__TASK PROMPT__.
Copy the full listing exactly, word for word.
^^^^^^^^
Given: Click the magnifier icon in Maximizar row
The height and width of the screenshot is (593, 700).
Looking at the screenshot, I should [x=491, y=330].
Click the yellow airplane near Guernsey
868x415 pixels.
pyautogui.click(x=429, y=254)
^^^^^^^^
__PROBLEM SOLUTION__.
Given: Click the magnifier icon in Maximizar row
The height and width of the screenshot is (593, 700).
Looking at the screenshot, I should [x=491, y=330].
Click the yellow airplane near Guernsey
868x415 pixels.
pyautogui.click(x=429, y=254)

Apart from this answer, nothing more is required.